A  sweeping regulatory overhaul has been proposed to stop banks and insurers mistreating consumers and to ensure, among a raft of other measures, that financial firms are not able to leave existing customers languishing on poor deals while new ones are offered the best rates.

The proposed overhaul, which is being heralded as one of the biggest advancements for consumers in more than 20 years, will see financial firms having to provide customers with information they can understand and offer products and services that are fit for purpose.

Under the higher standards, which were put out for consultation by the regulator today (7 December), consumers should find it as easy to switch products and cancel and complain as it was to buy the product or service in the first place. 

Current practices mean firms are not required to offer new customers the best product or service, or let them know if they could get a better deal than their current one.

MoneySavingExpert.com founder, Martin Lewis, said the financial services industry will "fight tooth and nail" to try and soften the proposals.
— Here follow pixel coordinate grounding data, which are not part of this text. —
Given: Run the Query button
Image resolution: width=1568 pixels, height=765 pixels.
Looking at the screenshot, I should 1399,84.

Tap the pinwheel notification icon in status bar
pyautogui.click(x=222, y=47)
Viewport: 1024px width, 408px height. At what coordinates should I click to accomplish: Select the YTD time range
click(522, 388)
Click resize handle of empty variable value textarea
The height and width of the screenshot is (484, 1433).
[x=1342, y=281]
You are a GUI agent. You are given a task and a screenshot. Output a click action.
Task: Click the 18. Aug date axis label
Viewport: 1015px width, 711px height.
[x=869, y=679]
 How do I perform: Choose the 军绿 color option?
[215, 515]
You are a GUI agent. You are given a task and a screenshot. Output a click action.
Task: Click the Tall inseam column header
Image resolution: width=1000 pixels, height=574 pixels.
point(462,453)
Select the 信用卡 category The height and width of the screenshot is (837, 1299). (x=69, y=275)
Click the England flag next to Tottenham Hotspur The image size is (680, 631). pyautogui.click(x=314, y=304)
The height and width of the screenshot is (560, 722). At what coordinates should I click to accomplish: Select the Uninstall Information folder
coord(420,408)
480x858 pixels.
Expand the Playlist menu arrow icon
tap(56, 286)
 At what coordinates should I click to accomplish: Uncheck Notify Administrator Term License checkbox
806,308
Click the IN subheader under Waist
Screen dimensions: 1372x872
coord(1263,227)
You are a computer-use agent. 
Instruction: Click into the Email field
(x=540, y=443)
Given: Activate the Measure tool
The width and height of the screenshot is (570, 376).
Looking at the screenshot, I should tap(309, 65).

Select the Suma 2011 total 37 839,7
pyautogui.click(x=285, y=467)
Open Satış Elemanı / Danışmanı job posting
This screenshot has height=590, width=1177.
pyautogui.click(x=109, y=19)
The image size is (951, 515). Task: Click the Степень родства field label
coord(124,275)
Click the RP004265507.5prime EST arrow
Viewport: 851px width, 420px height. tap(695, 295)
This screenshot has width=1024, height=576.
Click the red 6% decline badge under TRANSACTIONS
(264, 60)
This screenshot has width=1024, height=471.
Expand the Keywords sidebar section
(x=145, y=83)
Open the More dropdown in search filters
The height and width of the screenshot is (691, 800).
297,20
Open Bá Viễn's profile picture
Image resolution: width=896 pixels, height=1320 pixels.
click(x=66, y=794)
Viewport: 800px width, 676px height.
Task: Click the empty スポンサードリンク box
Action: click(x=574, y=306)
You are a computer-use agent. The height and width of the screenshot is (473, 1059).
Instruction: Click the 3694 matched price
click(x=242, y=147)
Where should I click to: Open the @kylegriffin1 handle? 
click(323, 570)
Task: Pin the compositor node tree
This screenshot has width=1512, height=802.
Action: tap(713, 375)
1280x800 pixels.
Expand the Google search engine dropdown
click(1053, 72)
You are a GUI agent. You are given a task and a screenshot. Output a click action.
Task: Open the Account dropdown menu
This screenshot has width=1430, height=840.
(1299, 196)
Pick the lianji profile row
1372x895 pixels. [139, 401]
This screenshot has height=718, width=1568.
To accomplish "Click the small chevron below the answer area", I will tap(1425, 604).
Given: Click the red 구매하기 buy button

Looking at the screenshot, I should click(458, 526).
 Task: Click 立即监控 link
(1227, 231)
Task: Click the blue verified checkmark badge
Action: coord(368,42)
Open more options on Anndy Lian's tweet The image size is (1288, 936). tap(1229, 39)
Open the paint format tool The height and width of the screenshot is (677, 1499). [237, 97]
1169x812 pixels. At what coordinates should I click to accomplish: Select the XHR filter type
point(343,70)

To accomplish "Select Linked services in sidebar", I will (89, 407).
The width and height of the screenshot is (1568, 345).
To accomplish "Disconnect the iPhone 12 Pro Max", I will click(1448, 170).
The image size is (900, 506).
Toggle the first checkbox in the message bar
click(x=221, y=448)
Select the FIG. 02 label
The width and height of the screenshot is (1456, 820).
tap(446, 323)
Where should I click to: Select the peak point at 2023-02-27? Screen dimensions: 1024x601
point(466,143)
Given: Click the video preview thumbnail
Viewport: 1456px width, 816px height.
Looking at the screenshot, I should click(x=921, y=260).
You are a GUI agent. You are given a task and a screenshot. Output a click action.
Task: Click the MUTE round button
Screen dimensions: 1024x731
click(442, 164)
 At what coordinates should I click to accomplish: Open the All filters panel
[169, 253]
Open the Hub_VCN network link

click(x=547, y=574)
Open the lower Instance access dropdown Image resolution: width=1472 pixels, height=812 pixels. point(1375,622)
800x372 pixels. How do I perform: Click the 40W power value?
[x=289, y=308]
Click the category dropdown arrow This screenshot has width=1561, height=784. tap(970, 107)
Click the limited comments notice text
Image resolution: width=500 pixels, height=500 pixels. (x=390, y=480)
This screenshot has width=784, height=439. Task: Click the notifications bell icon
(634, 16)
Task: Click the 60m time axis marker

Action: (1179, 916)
He said: "The way banks operate will change, the way products are designed will change...This is big news."

The Financial Conduct Authority (FCA) is consulting on the plans until February 15 2022 and expects to confirm any final rules by the end of July 2022. MoneySavingExpert.com (MSE) responded to the first consultation in May 2021, broadly welcoming the proposals.

Martin Lewis: 'This is the biggest change in financial services since 2,000'

Martin discussed the plans to better protect consumers on ITV's Good Morning Britain today: 

Embedded YouTube Video

The new rules mean consumers will be empowered to make good financial decisions

Under the new rules, should they come in, firms will have a duty to make sure their customers are receiving fair value and fair products. The proposals will mean firms must:

  • Put better emphasis on getting products and services suggested to customers right in the first place. 
  • Focus on supporting and empowering their customers to make good financial decisions while avoiding harm.
  • Provide customers with information they can understand, offer products and services that are fit for purpose and provide better customer service.

To ensure that customers are protected, the FCA says it will use "assertive supervision" and a new data led approach that will help it to intervene quickly when it identifies practices that do not deliver for customers. 

Sheldon Mills, executive director of consumers and competition at the FCA, said: “The new duty will drive a change in culture at firms. We expect firms to step up and put consumers at the heart of what they do and we’ll be holding senior managers accountable if they do not.

“The duty will also help create an environment for healthy competition between firms, encouraging them to be innovative in developing products and services that meet consumers' needs.”